=== GIVEN REQUEST ===
Reproduce the memorandum opinion and order below word for word.

Opinion
CRIMINAL CASE NO. 3:05-CR-121-CRS CIVIL CASE NO. 3:14-CV-316-CRS
05-13-2015
cc: Counsel of record Pro se plaintiff
MEMORANDUM OPINION AND ORDER
On May 6, 2014, Senior District Court Judge Charles R. Simpson referred this matter to Magistrate Judge James D. Moyer for "rulings on all non-dispositive motions . . . and for findings of fact and recommendations on any dispositive matter." (DN 433.) On December 31, 2014, this matter was reassigned from Magistrate Judge Moyer to the undersigned Magistrate Judge. (DN 461.) On February 5, 2015, petitioner Toree Sims filed what is termed a "Motion to Alter and/or Amend Judgment" ("Motion to Amend") (DN 464). Although termed as a motion to alter or amend judgment, the content actually reveals that he is seeking permission to amend his petition filed pursuant to 28 U.S.C. § 2255 ("2255 Petition"). On February 23, 2015, the United States of America ("USA") filed a response to the Motion to Amend. (DN 468.) On March 16, 2015, Sims filed a reply. (DN 469.) Thus, the Motion to Amend (DN 464) is ripe for review.

=== RECORDED INFORMATION ===
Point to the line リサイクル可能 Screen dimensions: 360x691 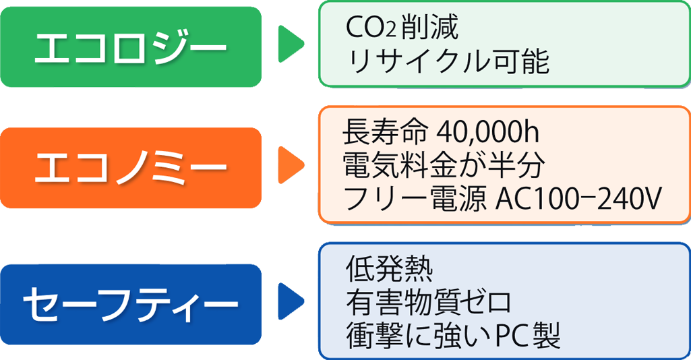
--
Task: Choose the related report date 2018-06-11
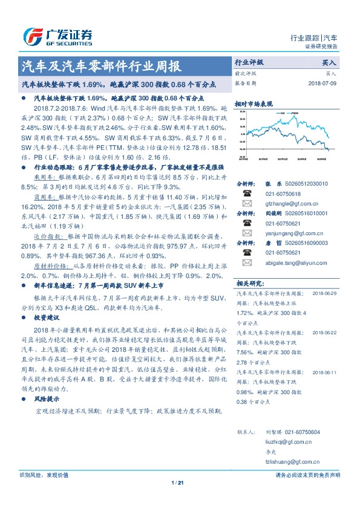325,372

=== SOLUTION ===
Opinion
CRIMINAL CASE NO. 3:05-CR-121-CRS CIVIL CASE NO. 3:14-CV-316-CRS
05-13-2015
cc: Counsel of record Pro se plaintiff
MEMORANDUM OPINION AND ORDER
On May 6, 2014, Senior District Court Judge Charles R. Simpson referred this matter to Magistrate Judge James D. Moyer for "rulings on all non-dispositive motions . . . and for findings of fact and recommendations on any dispositive matter." (DN 433.) On December 31, 2014, this matter was reassigned from Magistrate Judge Moyer to the undersigned Magistrate Judge. (DN 461.) On February 5, 2015, petitioner Toree Sims filed what is termed a "Motion to Alter and/or Amend Judgment" ("Motion to Amend") (DN 464). Although termed as a motion to alter or amend judgment, the content actually reveals that he is seeking permission to amend his petition filed pursuant to 28 U.S.C. § 2255 ("2255 Petition"). On February 23, 2015, the United States of America ("USA") filed a response to the Motion to Amend. (DN 468.) On March 16, 2015, Sims filed a reply. (DN 469.) Thus, the Motion to Amend (DN 464) is ripe for review.